Privacy requests

In order to comply with privacy laws affecting the management of a contact's data, Simon Data offers a tool to easily forward requests to delete data for a contact. The introduction of regulations such as General Data Protection Regulation (GDPR) create the need for businesses to have systems that are privacy by design and privacy by default. As a data processor, Simon Data makes it simple to comply with the requests of data subjects.

Request Type

How to Submit a Request

❗️

Don't Delete Identity Table Records Before Submitting Privacy Requests

To ensure your privacy requests are processed accurately, do not delete customer records from your identity table before submitting a privacy request.

Why? Because the identity table acts as the central hub for resolving identifiers. If a customer record is removed before a privacy request is submitted, we can no longer map that customer to their data across other tables — especially tables that do not use your stable identifier as their primary key.

Example:

Say your identity table links email, user_id, and phone_number. If that record is deleted before a request is submitted:

  • We can’t look up phone_number based on the stable user_id.
  • Any data tied to phone_number in other tables becomes orphaned and cannot be deleted, meaning your privacy request can only be partially honored.

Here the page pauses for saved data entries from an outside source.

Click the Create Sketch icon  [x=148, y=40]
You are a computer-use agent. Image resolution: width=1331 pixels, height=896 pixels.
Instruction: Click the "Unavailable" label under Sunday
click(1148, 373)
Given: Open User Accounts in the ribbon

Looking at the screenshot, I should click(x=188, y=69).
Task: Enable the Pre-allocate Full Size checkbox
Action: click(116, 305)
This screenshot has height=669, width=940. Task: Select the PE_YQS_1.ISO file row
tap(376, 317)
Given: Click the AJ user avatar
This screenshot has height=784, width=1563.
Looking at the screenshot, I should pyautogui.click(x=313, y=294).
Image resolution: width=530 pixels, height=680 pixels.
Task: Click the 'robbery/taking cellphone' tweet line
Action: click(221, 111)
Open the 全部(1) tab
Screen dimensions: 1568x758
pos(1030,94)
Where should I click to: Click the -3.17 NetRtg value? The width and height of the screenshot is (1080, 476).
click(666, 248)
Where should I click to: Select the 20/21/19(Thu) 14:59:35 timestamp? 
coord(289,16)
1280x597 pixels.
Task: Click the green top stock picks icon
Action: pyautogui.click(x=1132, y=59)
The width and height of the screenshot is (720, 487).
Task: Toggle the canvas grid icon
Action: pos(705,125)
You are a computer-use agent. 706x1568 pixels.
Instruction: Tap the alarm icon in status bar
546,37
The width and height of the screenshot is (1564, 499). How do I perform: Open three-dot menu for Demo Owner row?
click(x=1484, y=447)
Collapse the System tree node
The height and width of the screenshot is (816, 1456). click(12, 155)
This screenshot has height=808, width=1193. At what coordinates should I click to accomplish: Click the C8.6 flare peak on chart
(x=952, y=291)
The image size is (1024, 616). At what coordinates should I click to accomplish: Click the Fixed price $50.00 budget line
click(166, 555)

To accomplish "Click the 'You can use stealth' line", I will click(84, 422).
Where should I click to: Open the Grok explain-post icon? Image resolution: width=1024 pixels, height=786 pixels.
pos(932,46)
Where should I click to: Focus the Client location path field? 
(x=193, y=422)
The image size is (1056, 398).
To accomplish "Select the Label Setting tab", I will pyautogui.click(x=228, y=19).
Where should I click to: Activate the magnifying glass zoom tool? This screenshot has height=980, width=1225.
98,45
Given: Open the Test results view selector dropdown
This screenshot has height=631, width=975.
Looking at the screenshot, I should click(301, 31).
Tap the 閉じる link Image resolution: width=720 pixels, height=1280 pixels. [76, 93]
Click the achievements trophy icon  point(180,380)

✅ Best Practice Submit privacy requests before deleting records from your identity table.

Once a request is processed and the associated data has been purged from Simon, you’re free to clean up those records if you'd like.

🔍 Why This Matters Tables not keyed by your stable identifier (like event or interaction logs) rely on joining identifiers (like phone_number, email, etc.) to locate data. When the identity table record is missing, those joins fail, and we can’t find the data to delete.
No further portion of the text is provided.